Hi.
I need a little help on the format of the postgres tables.
I've got this wonderfully corrupted database where just about everything is
fubar. I've tried a number of things to get it back using postgres and
related tools with no success. It looks like most of the data is there, but
there may be a small amount of corruption that's causing all kinds of
problems.
I've broken down and begin development of a tool to allow examination of the
data within the table files. This could actually be useful for recovering
and undoing changes (or at least until the row-reuse code goes into
production).
I've been hacking the file format and trying to find stuff in the source and
docs as much as possible, but here goes...
a) tuples cannot span multiple pages (yet).
b) the data is not platform independant??? Ie the data from a sun looks
different from an intel?
For every page, I see that the first 2 words are for the end of the tuple
pointers and the beginning of the tuple data.
What are the next 2 words used for? In all my cases they appear to be set to
0x2000.
Following that I find the 2 word tuple pointers.
The first is the transactionid that, if comitted gives this tuple
visibility???
The second word appears to be the offset in the page where the tuple can be
found.
Are these tuple pointers always stored in order of last to first? Or should
I be loading and sorting them according to offset?

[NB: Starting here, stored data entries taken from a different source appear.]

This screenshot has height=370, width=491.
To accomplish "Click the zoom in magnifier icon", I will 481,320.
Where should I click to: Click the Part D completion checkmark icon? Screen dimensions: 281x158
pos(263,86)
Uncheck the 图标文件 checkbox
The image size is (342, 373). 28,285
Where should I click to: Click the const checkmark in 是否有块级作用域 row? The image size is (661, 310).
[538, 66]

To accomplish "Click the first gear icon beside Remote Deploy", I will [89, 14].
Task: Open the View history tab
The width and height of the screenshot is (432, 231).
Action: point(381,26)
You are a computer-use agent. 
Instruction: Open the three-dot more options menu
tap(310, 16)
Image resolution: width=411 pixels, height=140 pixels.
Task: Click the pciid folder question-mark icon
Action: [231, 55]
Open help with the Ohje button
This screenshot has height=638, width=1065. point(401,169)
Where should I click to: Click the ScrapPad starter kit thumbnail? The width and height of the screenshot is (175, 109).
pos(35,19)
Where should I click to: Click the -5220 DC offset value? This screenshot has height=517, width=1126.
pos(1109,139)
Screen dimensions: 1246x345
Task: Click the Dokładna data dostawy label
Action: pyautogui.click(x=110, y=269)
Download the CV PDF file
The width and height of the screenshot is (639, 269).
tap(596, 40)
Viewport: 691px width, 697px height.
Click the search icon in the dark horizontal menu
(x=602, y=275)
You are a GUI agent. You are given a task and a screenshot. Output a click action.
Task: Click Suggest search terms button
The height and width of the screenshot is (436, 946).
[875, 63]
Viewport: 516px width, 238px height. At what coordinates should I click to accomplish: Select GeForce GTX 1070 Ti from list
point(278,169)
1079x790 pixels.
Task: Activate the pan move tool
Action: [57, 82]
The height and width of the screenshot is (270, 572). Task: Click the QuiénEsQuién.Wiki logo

Now on to the tuple data... I have my tool to the point where it extracts
all the tuple data from the table, but I haven't been able to find the place
in the postgres source that explains the format. I assume a tuple contains a
number of attributes (referencing pg_attribute). Those not found in the
tuple would be assumed to be NULL.
Since I'm ignoring transaction ids right now, I'm planning on extracting all
the tuple and ordering them by oid so you can see all the comitted and
uncomitted changes. I may even make it look good once I've recovered my
data...
-Michael